Maybe it's one door that's been nothing but trouble; maybe it's the whole portfolio and you're retiring from the 2 a.m. phone calls. Either way, Pierce County rentals have a deep pool of professional buyers, and the good ones don't need the unit vacant, painted, or even fully paying. They need the numbers — rent, condition, lease terms — and they'll price it as the operating asset it is. Across Pierce County's roughly 930,319 residents and a median home value near $527,000, that need shows up every single week — and it's solvable.
Add up what this rental actually costs you
Do the honest ledger: rent received, minus the mortgage, taxes, insurance, maintenance, the turnovers (a bad one in Pierce County can erase a year of cash flow), the hours you spend managing it, and the risk of the next non-paying month. Landlords who run this exercise often discover their "investment" has been paying them minimum wage — or charging them for the privilege.
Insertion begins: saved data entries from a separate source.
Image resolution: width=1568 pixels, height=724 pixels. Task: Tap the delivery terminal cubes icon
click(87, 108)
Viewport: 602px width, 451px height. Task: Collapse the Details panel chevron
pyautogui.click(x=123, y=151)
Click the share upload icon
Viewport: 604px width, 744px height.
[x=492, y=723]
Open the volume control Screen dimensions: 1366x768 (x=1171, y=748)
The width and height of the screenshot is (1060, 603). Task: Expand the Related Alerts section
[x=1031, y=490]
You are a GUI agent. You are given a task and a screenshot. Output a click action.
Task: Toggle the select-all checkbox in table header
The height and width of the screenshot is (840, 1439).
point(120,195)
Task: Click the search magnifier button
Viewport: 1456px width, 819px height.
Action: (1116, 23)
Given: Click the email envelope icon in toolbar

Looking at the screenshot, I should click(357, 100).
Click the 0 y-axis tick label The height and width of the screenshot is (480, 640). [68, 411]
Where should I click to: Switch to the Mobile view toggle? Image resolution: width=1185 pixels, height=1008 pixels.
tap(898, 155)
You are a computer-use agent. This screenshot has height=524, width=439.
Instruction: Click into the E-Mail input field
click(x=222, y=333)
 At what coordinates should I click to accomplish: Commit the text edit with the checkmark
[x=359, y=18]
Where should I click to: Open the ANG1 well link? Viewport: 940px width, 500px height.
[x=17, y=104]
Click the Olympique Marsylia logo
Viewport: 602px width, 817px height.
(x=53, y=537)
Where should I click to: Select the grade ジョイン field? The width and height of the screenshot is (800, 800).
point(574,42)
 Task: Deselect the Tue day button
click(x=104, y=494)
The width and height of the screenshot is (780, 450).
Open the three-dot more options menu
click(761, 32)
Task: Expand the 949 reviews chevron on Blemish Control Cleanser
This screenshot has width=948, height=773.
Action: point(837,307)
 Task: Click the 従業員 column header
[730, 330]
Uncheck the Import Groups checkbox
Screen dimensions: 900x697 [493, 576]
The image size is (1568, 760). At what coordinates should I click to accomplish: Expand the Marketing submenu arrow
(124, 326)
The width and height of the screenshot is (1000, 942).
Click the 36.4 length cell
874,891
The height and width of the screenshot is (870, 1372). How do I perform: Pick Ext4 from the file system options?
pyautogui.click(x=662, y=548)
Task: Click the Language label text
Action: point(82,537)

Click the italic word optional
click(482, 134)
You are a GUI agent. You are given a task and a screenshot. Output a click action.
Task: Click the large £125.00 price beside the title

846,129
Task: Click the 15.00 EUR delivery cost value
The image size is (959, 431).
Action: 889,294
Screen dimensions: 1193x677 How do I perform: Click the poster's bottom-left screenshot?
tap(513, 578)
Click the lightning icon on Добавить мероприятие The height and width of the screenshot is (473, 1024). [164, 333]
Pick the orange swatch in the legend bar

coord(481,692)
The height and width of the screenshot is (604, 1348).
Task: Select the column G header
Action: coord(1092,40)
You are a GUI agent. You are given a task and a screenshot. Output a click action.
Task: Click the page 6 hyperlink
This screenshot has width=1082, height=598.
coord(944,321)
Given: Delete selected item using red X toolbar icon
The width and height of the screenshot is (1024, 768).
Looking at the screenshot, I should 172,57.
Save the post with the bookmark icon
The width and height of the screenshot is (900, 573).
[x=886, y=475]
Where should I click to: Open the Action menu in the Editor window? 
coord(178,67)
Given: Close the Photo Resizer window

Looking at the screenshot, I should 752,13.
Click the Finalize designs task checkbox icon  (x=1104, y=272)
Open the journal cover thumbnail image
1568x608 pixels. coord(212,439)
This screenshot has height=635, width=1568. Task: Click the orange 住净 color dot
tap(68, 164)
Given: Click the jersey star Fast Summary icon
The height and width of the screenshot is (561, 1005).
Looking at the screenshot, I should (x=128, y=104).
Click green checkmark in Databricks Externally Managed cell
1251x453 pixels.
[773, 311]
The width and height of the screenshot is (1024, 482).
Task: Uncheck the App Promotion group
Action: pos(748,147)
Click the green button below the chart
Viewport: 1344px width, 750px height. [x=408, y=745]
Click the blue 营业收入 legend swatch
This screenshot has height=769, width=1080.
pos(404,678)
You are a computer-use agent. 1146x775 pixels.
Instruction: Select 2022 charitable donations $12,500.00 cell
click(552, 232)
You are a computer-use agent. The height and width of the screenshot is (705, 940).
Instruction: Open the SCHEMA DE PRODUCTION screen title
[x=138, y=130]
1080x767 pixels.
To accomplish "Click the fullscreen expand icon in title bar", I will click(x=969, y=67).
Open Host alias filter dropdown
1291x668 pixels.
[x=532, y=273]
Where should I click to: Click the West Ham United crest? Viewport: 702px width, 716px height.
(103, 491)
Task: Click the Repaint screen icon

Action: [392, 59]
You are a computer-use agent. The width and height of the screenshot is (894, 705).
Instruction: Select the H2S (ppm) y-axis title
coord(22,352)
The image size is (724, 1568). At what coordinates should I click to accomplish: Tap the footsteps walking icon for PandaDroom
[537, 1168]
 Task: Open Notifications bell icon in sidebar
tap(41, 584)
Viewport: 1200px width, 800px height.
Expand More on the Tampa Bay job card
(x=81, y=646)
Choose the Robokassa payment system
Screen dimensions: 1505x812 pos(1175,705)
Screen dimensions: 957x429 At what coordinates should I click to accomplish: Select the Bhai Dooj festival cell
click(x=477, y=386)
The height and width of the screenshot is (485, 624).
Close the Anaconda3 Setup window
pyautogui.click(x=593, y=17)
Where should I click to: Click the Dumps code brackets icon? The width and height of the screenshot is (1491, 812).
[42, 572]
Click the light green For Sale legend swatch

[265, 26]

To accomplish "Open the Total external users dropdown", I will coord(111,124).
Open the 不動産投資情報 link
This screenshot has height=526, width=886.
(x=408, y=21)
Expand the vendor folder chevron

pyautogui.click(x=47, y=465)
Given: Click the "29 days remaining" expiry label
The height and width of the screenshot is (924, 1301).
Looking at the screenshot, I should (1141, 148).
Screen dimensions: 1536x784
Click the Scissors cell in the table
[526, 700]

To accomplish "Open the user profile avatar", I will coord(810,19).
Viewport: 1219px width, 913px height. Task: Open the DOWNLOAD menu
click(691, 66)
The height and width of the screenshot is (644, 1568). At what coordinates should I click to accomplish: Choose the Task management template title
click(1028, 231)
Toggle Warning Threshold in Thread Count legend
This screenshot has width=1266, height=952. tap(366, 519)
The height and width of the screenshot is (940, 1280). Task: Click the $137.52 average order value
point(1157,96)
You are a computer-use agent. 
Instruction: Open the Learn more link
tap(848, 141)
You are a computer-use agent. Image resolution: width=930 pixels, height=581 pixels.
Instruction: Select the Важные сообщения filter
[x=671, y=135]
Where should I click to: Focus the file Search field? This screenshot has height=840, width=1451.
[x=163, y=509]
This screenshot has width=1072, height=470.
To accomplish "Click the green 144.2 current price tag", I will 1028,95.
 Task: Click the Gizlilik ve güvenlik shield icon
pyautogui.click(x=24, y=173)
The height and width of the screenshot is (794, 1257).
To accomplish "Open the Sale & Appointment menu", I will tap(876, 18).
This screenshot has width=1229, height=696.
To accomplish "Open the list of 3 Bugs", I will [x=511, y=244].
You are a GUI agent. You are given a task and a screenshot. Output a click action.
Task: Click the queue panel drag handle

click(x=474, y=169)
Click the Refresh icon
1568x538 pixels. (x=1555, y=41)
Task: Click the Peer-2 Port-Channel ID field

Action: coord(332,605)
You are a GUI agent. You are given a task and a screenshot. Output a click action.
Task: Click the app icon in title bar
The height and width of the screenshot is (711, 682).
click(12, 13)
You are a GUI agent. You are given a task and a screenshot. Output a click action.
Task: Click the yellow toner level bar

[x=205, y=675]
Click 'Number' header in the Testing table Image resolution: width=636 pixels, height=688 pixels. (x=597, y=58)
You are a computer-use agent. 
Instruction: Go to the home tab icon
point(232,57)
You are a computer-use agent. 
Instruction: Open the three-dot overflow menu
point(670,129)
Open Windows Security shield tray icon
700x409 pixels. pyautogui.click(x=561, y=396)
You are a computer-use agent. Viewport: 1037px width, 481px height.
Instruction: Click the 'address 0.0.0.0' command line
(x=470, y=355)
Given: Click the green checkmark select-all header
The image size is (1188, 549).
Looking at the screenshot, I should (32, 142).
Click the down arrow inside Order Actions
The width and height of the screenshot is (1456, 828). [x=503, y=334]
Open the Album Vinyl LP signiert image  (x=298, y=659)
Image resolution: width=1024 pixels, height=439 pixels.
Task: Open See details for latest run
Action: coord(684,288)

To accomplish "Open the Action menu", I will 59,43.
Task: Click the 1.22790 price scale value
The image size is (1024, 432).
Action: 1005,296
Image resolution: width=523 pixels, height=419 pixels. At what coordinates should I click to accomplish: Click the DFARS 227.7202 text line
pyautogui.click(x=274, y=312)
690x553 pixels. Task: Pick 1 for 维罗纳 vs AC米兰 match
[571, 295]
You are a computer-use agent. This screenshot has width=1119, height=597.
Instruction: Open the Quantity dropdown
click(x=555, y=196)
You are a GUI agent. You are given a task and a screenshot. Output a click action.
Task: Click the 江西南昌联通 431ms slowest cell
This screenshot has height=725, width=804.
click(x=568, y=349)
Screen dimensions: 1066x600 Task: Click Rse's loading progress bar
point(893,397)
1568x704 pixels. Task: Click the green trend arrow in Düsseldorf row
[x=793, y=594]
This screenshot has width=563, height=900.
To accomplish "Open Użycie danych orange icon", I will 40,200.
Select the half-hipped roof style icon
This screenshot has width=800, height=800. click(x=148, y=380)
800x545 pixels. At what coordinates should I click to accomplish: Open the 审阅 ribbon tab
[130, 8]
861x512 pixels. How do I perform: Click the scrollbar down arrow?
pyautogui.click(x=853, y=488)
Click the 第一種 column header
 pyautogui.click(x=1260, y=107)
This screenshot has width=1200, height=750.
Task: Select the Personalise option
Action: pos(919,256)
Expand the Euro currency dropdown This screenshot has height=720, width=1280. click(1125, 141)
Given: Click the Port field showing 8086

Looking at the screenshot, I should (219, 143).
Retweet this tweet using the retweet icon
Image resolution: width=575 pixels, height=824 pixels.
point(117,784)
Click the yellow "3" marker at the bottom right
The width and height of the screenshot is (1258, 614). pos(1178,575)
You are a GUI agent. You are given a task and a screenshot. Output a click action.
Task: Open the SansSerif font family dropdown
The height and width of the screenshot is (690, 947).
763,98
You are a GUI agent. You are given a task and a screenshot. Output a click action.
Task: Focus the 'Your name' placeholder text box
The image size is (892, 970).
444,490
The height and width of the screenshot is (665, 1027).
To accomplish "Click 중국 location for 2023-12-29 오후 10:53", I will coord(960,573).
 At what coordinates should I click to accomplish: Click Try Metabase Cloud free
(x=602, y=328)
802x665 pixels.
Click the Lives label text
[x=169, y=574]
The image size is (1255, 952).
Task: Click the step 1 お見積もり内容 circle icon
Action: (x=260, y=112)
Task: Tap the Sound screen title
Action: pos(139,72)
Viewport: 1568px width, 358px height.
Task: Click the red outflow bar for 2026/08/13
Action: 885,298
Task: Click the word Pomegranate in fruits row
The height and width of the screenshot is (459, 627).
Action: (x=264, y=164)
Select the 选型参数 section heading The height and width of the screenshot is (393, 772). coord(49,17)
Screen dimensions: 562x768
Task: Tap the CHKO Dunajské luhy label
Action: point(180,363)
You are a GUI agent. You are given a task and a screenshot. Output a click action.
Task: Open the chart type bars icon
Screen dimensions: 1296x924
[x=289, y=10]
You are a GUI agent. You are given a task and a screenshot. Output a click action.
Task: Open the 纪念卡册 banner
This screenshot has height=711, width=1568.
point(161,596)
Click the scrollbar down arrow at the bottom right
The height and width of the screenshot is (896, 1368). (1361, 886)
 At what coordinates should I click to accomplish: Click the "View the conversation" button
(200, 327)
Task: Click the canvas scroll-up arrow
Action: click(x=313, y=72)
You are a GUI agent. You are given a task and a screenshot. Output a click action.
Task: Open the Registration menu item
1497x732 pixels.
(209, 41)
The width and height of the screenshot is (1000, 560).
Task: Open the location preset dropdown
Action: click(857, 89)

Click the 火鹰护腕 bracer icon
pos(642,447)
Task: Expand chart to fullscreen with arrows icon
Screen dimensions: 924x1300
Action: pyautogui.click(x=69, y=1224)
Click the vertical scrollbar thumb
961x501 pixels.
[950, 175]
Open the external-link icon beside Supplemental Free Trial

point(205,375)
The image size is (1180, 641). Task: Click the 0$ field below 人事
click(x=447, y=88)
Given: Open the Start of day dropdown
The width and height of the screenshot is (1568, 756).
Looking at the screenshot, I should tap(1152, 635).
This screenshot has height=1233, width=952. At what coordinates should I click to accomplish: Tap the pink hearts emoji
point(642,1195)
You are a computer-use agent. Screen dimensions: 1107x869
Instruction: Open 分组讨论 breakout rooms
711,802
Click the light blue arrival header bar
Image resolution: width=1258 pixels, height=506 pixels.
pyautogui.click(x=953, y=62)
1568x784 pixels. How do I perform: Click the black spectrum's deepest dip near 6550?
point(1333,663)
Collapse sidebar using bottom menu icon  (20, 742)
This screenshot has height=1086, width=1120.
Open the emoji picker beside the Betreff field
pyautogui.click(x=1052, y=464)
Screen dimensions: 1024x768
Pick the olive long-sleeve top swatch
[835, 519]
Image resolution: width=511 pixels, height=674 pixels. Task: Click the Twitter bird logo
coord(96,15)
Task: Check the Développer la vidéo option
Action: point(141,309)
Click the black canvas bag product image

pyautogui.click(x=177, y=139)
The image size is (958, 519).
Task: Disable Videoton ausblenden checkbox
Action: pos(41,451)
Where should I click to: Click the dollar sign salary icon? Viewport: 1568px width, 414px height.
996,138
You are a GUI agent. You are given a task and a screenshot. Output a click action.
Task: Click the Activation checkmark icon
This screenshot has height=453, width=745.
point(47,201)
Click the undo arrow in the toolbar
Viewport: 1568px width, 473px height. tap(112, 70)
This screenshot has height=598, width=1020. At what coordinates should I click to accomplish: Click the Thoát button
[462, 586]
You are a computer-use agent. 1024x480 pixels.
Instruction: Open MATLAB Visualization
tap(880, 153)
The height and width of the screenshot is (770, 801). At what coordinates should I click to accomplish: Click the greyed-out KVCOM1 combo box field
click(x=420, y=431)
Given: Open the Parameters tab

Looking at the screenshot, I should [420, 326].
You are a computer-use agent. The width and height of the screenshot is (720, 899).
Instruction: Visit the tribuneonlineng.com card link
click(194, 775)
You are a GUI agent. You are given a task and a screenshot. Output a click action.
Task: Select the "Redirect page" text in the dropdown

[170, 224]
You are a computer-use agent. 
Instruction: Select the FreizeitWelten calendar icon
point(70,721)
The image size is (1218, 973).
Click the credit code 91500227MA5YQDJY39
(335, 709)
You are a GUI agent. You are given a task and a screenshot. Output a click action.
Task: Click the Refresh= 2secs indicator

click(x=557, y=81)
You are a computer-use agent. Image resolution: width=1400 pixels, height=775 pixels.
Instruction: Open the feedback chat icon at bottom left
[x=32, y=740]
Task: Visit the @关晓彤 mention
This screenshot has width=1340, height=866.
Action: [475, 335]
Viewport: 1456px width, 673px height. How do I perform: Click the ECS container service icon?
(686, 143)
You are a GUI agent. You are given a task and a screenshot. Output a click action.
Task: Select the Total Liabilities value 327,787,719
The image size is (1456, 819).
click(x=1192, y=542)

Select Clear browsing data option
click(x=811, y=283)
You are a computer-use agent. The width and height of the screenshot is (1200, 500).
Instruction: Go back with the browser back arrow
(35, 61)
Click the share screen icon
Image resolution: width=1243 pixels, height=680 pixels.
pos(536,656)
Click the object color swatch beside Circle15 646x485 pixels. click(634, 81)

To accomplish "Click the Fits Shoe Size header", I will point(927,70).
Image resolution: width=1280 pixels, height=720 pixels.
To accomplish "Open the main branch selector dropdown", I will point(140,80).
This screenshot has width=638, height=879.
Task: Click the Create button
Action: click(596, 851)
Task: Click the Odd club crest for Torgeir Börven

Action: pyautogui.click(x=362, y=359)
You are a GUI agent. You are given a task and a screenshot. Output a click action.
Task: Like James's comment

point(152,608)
Then add the deferred capital costs waiting in the wings: roof, HVAC, water heater, the sewer line. Selling as-is hands that entire future liability to a buyer who prices repairs at contractor wholesale — and frees your equity for something that doesn't call you at 2 a.m.
Why landlords sell to our network
A retail listing wants your rental vacant, renovated, and staged — three expensive things that destroy its value as an operating asset in the meantime. An investor purchase wants it exactly as it runs today. When you account for the vacancy, renovation spend, and months of market time the retail path requires, the direct sale usually wins on net proceeds and always wins on certainty.
- Pick your own closing date — as fast as 7 days or as far out as you need
- No agent commissions, no closing-cost surprises — the offer you accept is the number you get
- Portfolio sales welcome — sell one door or all of them
- Zero obligation: get the offer, compare it to listing, decide on your terms
Selling a tenant-occupied rental in Washington
A sale doesn't void a lease — in Washington, as everywhere, the tenancy transfers with the property and the new owner inherits its terms, which is exactly what investor buyers expect. Security deposits transfer at closing, tenants get notified of the new owner, and your obligations end at the closing table. Washington's graduated REET starts at 1.1% and climbs to 3% above $3 million (plus local portions) — sellers of higher-value homes feel it sharply. Also worth a conversation with your CPA: depreciation recapture and capital gains on investment property have planning options (including 1031 exchanges) that reward deciding your exit before you close. (General information, not tax or legal advice.)
Pierce County by the numbers
Median household income here is about $100,000 against much higher home values — a stretch that keeps traditional financed buyers scarce and makes cash the dominant currency for quick sales in Pierce County. With median values near $527,000 (about 28% higher than the Washington county norm), sellers in Pierce County often have more equity at stake than they realize, even in a distressed situation. With roughly 930,319 residents, Pierce County ranks among the largest markets in Washington, and our buyer coverage here reflects that.
Retirement from landlording is a transaction away. Tell us about the property (occupied or not, paying or not) and we'll match you with a vetted investor who'll price it as the asset it is.